Meh. Hate Driving. Hate that particular rail journey slightly more.

(no subject) - (Anonymous)
From: wechsler
Date: October 6th, 2003 - 06:02 am (Link)
*nods* Just wondering if anyone had dealt with any of them.
From: tephramancy
Date: October 6th, 2003 - 06:00 am (Link)
It's a shit of a journey, isn't it? I'm just glad I'm doing it alone this year, so I can put my walkman on and fall asleep, at least for the London -> York leg of it.
From: ciphergoth
Date: October 6th, 2003 - 06:05 am (Link)
NB this isn't recommended if you plan to drive there by yourself :-)
From: tephramancy
Date: October 6th, 2003 - 06:06 am (Link)
Ah yes, should've clarified that I was talking about the train journey ;-)
From: ciphergoth
Date: October 6th, 2003 - 06:03 am (Link)
It's far from clear to me that writing a route planner that always gives the fastest route is computationally feasable. I have no idea how you would go about writing something like, say, the TfL Journey Planner in such a way that the computational cost of each journey calculation is in any way reasonable...
From: babysimon
Date: October 6th, 2003 - 06:17 am (Link)
NB: It's not travelling salesman. It is in fact in P. It's called Dijkstra's Algorithm.
From: ciphergoth
Date: October 6th, 2003 - 06:33 am (Link)
In fact there's a very simple algorithm that is at worst linear (maybe loglinear) in the number of arcs: from the starting point, you start to calculate how long it will take you to reach *every* destination, in the order in which you would reach them, until you get the desired destination.
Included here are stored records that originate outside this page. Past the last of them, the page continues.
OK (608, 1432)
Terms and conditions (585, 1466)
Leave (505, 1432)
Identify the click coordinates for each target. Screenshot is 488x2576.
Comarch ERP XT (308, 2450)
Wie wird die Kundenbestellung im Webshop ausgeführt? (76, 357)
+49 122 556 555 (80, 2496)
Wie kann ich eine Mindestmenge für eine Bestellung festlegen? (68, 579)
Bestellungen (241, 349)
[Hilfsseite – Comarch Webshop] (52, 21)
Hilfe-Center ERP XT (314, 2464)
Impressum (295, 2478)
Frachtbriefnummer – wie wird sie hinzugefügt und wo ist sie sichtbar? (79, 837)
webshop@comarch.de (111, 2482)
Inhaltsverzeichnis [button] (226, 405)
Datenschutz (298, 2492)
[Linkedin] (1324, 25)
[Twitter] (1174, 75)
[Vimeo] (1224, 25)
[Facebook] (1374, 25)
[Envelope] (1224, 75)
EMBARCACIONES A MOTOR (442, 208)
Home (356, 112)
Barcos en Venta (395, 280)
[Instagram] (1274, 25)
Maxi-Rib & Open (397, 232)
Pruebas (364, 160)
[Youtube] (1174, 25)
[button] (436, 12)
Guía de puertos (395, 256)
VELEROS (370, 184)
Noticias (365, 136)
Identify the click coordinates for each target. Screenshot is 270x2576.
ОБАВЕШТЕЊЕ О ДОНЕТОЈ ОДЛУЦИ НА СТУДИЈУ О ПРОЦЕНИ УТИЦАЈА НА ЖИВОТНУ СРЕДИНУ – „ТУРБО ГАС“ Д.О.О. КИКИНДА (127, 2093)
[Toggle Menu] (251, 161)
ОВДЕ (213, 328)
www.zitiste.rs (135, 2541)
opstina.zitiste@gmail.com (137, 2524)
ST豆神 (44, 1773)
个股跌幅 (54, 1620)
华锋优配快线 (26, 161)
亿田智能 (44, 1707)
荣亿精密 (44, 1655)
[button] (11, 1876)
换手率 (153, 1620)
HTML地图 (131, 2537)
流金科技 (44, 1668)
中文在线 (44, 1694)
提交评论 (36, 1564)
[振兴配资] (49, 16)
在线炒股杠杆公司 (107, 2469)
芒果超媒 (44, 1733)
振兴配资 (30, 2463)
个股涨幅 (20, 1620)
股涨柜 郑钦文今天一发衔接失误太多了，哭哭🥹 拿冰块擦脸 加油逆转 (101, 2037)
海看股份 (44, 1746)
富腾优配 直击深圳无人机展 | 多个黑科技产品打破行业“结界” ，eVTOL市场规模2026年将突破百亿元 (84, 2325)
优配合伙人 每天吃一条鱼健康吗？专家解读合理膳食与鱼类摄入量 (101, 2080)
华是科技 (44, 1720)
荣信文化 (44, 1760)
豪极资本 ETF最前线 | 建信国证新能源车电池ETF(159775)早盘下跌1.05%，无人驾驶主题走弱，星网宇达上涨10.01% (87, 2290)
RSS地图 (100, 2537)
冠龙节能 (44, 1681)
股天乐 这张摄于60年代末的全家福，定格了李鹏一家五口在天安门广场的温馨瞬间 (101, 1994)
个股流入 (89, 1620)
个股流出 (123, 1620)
The trouble is that with that many arcs even that is a heavy load.

foreach node in nodes:
    node.state = toofar
departure.state = borderline
departure.totaltime = 0
while true:
    node = nodes.getBorderlineNodeWithLeastTotaltime()
    if node == destination:
    for arc in node.arcs:
        if arc.node.state == fullyconsidered:
        if arc.node.state == toofar
            arc.node.state = borderline
            arc.node.totaltime = node.totaltime + arc.time
            arc.node.totaltime = min(arc.node.totaltime, node.totaltime + arc.time)
    node.state = fullyconsidered
From: ciphergoth
Date: October 6th, 2003 - 06:38 am (Link)
Whoops, I just posted Dijkstra's algorithm without realising. Never mind me.

Well the point is that it's expensive finding the time from one destination to every other destination, isn't it?
From: babysimon
Date: October 6th, 2003 - 07:20 am (Link)
Depends what you mean by expensive. Personally, I think if it's in P it's not expensive. Plus you can cache most of your work ISTR.
From: babysimon
Date: October 6th, 2003 - 06:18 am (Link)
When hiring cars in East London I always use Avis at LCY as they seem to be cheaper than anywhere else I've found (modulo EasyCar "bargains").
From: feanelwa
Date: October 6th, 2003 - 09:52 am (Link)
Yes, but you're so good at it *hugs* and anyway Denny will be very grateful *smirk*

While we're here...you got any spaces left?